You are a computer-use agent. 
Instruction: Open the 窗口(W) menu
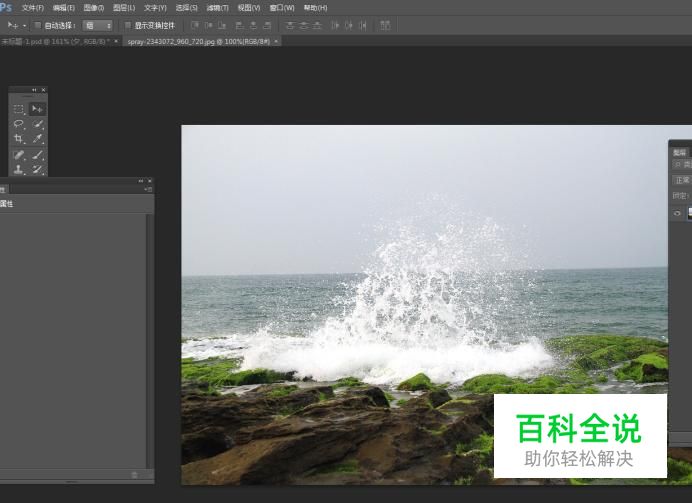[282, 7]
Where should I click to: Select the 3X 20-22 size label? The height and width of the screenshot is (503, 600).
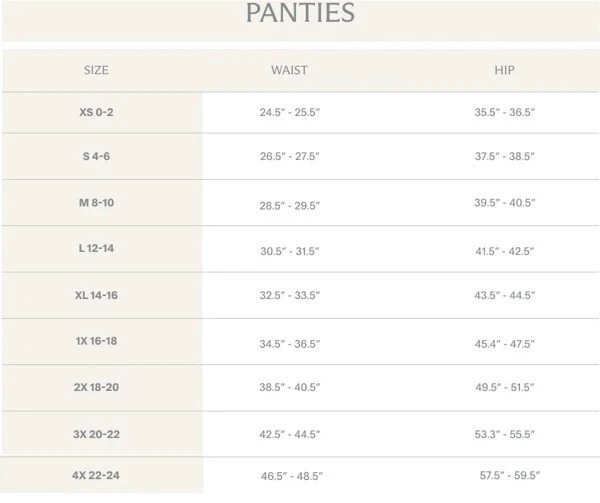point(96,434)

--

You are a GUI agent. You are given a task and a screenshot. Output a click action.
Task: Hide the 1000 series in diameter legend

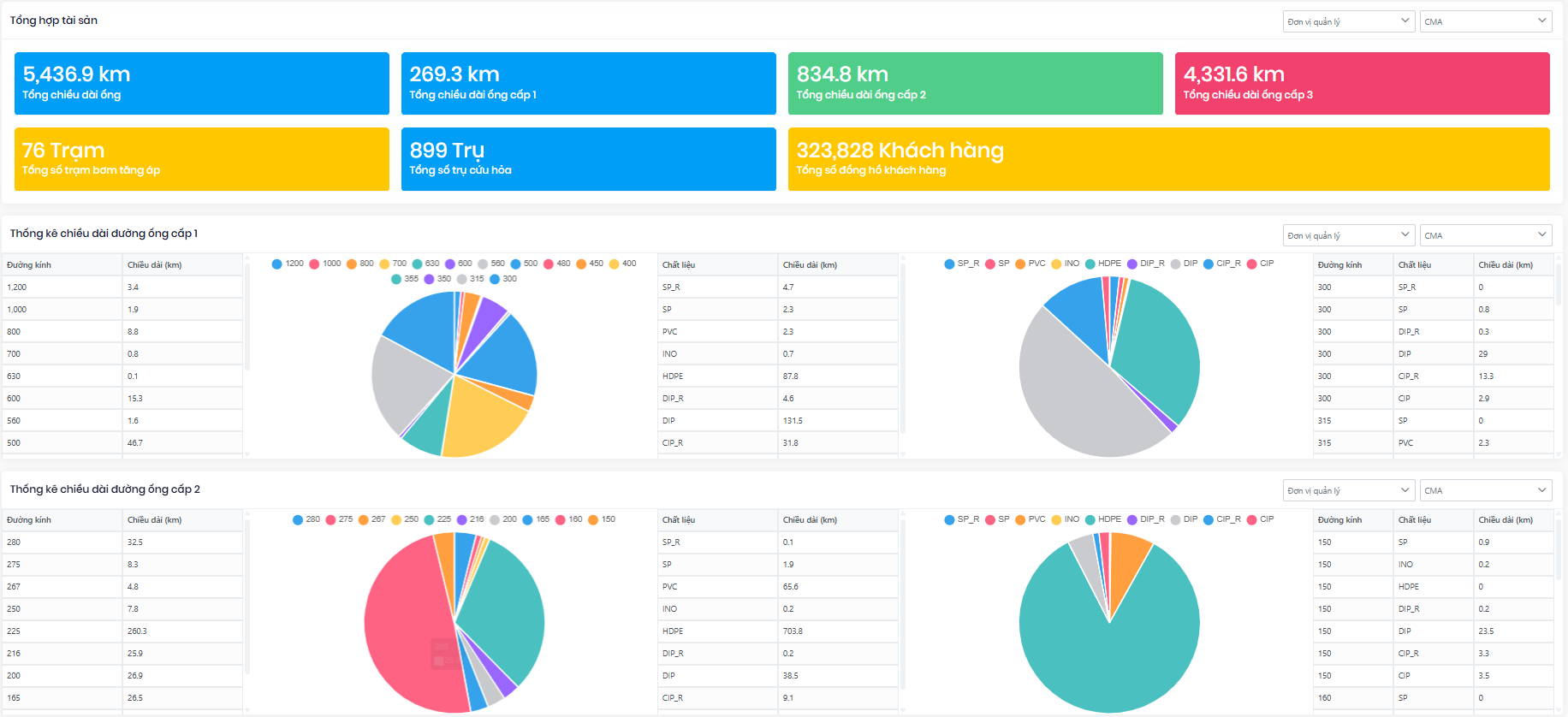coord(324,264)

--

▸ **REQUIRED WORK**
Would you copy each line of the records that contains "agent"?

▸ **ANSWER BOX**
You are a computer-use agent. 
You are a GUI agent. You are given a task and a screenshot. Output a click action.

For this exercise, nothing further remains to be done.